> **Exercise details**
Your answer must be an exact repeat of the lines from the one containing "At what coordinates" through the last line of the records, both included, with no pictures.

> **Task data**
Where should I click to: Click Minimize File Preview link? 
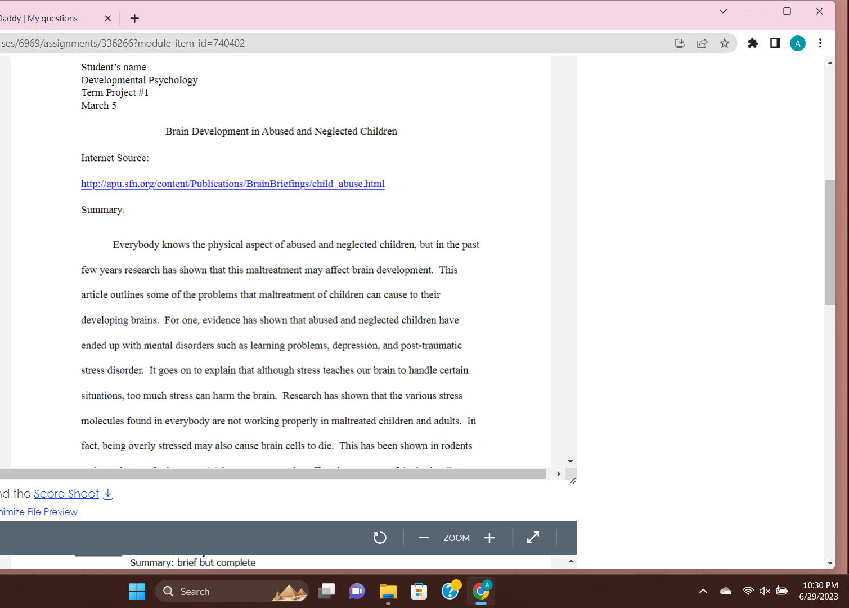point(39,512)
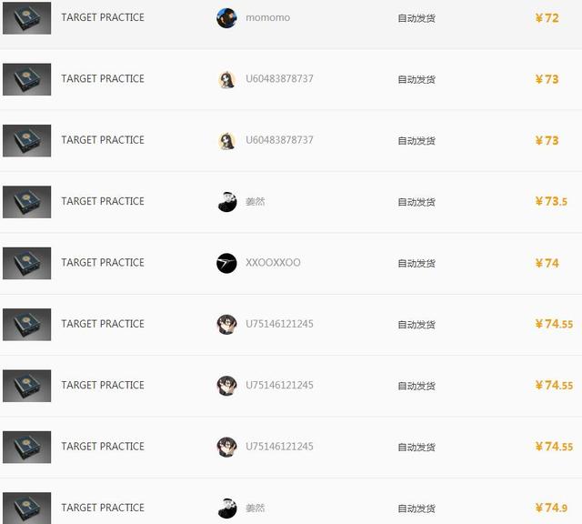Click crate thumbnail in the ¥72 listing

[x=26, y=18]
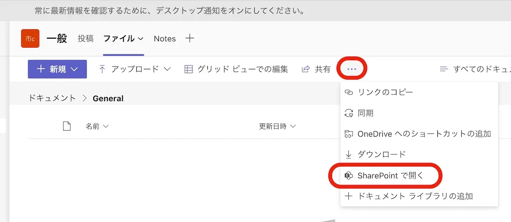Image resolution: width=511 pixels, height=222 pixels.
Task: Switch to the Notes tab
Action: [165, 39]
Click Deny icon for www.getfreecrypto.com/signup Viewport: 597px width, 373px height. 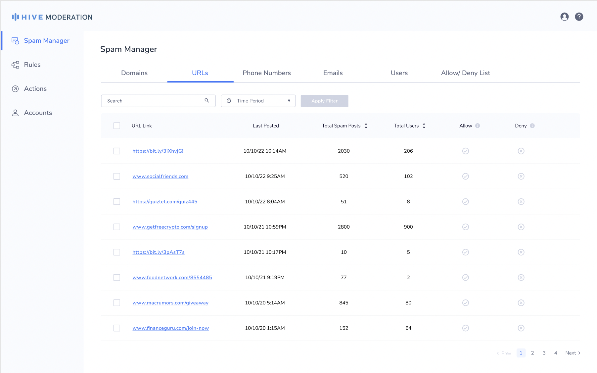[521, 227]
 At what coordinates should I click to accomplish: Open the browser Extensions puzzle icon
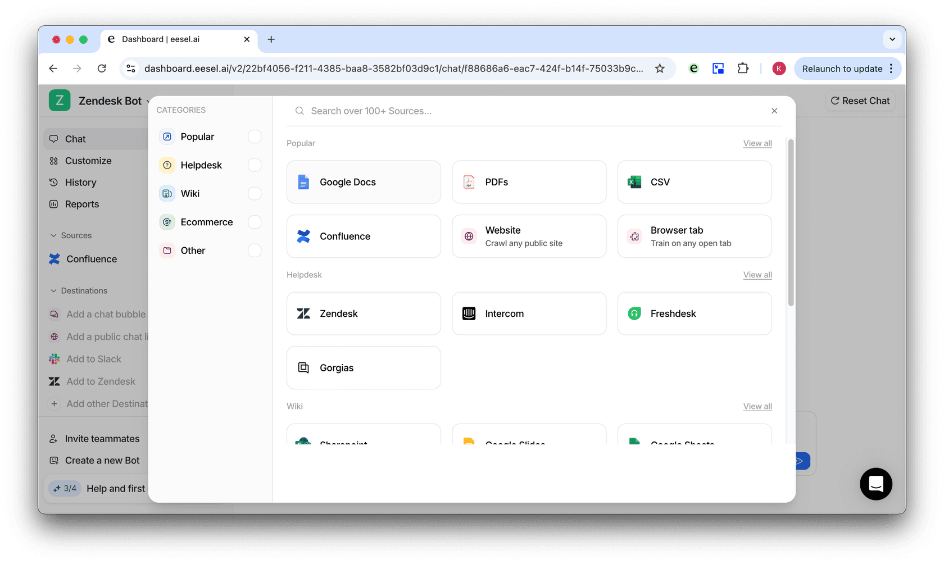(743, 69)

> **Solution for this problem**
 At what coordinates should I click to accomplish: Open the browser Extensions puzzle icon
(743, 69)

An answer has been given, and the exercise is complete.